Kepulauan Karimun Jawa, Jepara, Jawa Tengah
Kisah pengelolaan sampah di kecamatan Karimun Jawa (kepulauan), kabupaten Jepara, provinsi Jawa Tengah, tidak jauh berbeda. Sumber sampah adalah Sampah Rumah Tangga (SRT) dan sejenisnya yang bersumber dari aktivitas pariwisata di pulau-pulau tersebut (banyak hotel dan pulau resort). Ada 27 pulau di Karimun Jawa dan hanya 5 pulau berpenduduk. Dibandingkan dengan Kepulauan Seribu yang memiliki 110 pulau dan 11 pulau berpenduduk, maka Karimun Jawa lebih sedikit  beban SRT dan sejenisnya.
Beberapa upaya yang telah dilakukan oleh Dinas Lingkungan Hidup (LH) kabupaten Jepara, antara lain: (1) Daur ulang dengan Bank Sampah yang dikelola BUMDes (Badan Usaha Milik Desa); (2) Penimbunan SRT (metode land-fill); (3) Pengompres sampah plastik (bantuan alat dari Kementerian Lingkungan Hidup dan Kehutanan (LHK); (4) Penyediaan tong-tong sampah dan penyiapan fasilitas TPS oleh Dinas LH.
Selain SRT, setiap musim hujan (angin barat atau west monsoon) sampah plastik yang hanyut terdampar di pesisir pulau-pulau, khususnya di sisi barat. Ini merupakan beban tambahan dalam pengelolaan sampah di kepulauan. Di Kepulauan Seribu, dampak sampah plastik hanyut saat musim angin barat, sangat terasa di bagian utara kepulauan, khususnya pulau Harapan, Kelapa dan Kelapa Dua.
Ketika melakukan survey pada Oktober 2020, Ibu Farikhah Elida, S.T., M.Si., Kepala Dinas LH, menceriterakan kendala kapasitas tempat penimbunan sampah yang semakin tinggi timbulannya. Peningkatan ini karena aktivitas wisata yang semakin meningkat dan populasi penduduk yang semakin tinggi. Kedepannya, perlu pemusnahan sampah di lokasi kepulauan, karena kalau dibawa ke daratan utama, biayanya akan sangat mahal.

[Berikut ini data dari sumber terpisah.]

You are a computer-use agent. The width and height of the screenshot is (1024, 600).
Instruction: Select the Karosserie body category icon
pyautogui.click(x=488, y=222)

Kendala lahan di Karimun Jawa adalah tanah milik Balai Taman Nasional Karimun Jawa (BTN-KJ), Kementerian LHK. Demikian pula di Kepulauan Seribu, kendala lahan adalah berat karena saling tumpang tindih (beririsan). Kepemilikan lahan dan pengelolaan kawasan saling beririsan antara Balai Taman Nasional Kepulauan Seribu (BTN-KS) Kementerian LHK, Pemda Kabupaten Administrasi Kepulauan Seribu dan tanah milik penduduk/masyarakat.
Memperhatikan realita lapangan, proyeksi peningkatan timbulan SRT dan sejenisnya, serta memperhatikan mandat Peraturan Presiden (Perpres) no. 83 tahun 2018 (tentang Penanganan Sampah Laut), maka Pusat Riset Kelautan (BRSDM KP, Kementerian Kelautan dan Perikanan) pada tahun 2020-2021 melakukan riset Rekomendasi Kebijakan Inovasi Teknologi untuk penanganan sampah laut, khususnya di Kepulauan.
Berdasarkan Perpres no. 83 tahun 2018 dan juga Perpres no. 97 tahun 2017 (tentang Kebijakan dan Strategi Nasional Pengelolaan SRT dan Sampah sejenis SRT), diketahui bahwa sumber sampah laut ada tiga. Pertama sampah dari aktivitas di darat (SRT, industri, pertanian, budidaya, dll). Kedua, sampah dari aktivitas diatas laut (kapal, wisata, industri migas, dll), dan terakhir dari  aktivitas di udara (pesawat jatuh, satelit jatuh, roket jatuh, dll). Karenanya, penanganan sampah di kepulauan atau daratan pulau (land-based debris), akan mengurangi jumlah sampah laut (marine debris). Terutama pulau yang berpenduduk.